At last one afternoon he told me that one of these villas had woke up, for on the previous day he had espied a lady in the garden watering some flowers.

Rather lower down the road there was a livelier house, one which had a balconied window, which was almost invariably open, and here servants and children were often to be seen. ‘That,’ said M. Zola, ‘is the one little corner of life and gaiety, amidst all the other silence and lack of life. Whenever I feel dull or worried I look over there.’

As a rule the Queen’s Hotel itself is, as I have already mentioned, a very quiet place; but now and again a wedding breakfast was given there. Broughams and landaus would then roll over the gravel sweep, and M. Zola and I would at times lean out of the windows and exchange opinions with respect to the bridal pair and the guests. What surprised and amused him, on one occasion when a wedding party came to the hotel, was to notice that all the coachmen of the carriages wore yellow flowers and favours; for in France yellow is not only associated with jealousy, but also with conjugal faithlessness.

‘If those flowers ware to be taken as an omen,’ said M. Zola to me, ‘that happy pair will soon be in the Divorce Court.’

During the latter part of his stay at Norwood, when the door between his bedroom and sitting-room remained open, one could see on a chest of drawers in the former apartment a pair of life-size porcelain cats, coloured a purplish maroon, with sparkling yellow glass eyes, and an abundance of fantastic yellow spots. These cats had been bought by him as a souvenir of England and English art, for he was much struck by their oddity. He had been offered others — for instance, white ones with little coloured landscapes printed all over their backs and sides — surely as idiotic an embellishment as any insane potter could devise — but although these had sorely tempted him he had finally decided in favour of the maroon and yellow abominations.

A little girl of mine, who found herself face to face with these cats one day in his room, was quite startled by them, and has since expressed the opinion that Sir John Tenniel ought to have seen them before he drew the Cheshire cat for ‘Alice in Wonderland.’ For my own part I can imagine the laughter and the jeers of M. Zola’s artistic friends when those choice specimens of British art are shown to them in Paris.

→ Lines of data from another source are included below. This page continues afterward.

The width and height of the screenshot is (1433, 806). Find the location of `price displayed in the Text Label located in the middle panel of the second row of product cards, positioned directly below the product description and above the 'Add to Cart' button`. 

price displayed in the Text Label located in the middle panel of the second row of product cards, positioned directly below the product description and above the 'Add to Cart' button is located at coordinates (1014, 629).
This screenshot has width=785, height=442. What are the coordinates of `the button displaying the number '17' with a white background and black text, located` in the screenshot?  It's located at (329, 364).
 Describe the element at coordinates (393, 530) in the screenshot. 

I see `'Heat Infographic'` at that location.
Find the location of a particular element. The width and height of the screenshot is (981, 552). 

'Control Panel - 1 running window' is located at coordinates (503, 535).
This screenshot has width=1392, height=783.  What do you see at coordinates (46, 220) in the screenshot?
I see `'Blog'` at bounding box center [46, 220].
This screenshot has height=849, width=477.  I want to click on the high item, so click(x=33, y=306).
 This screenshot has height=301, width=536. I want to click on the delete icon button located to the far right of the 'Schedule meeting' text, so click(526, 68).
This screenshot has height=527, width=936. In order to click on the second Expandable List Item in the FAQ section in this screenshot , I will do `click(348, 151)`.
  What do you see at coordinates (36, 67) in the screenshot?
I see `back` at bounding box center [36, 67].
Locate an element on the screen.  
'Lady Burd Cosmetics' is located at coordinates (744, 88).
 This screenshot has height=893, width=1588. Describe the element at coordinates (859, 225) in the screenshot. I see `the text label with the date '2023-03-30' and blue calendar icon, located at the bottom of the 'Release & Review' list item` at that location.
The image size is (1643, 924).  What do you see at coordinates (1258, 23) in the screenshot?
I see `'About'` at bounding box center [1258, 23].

At intervals during his long sojourn at the Queen’s Hotel M. Zola received a few brief visits from French friends, chiefly literary men and politicians, whose names need not be mentioned, but who have identified themselves with the cause of Revision. At times these gentlemen found themselves in London on other matters, and profited by the opportunity to run down to Norwood. On other occasions they made the journey from France for the especial purpose of quieting M. Zola’s impatience, and telling him that he must not yet think of returning home. Again, M. Fasquelle, the French publisher, came over four or five times, now on business and now in a friendly way.

I think that during the seven or eight months that M. Zola stayed at the
Queen’s Hotel, he received altogether some ten visits from compatriots,
which visits were often of only an hour or two’s duration. Thus, Mme.
Zola having returned to France, he was frequently very much alone.

During the last months of his exile my wife fell seriously ill, and I could not then go so often to Norwood. Afterwards ague caught me in its grip, and my visits ceased for two or three successive weeks. All I could do in an emergency was to place my eldest daughter or my son at M. Zola’s disposal.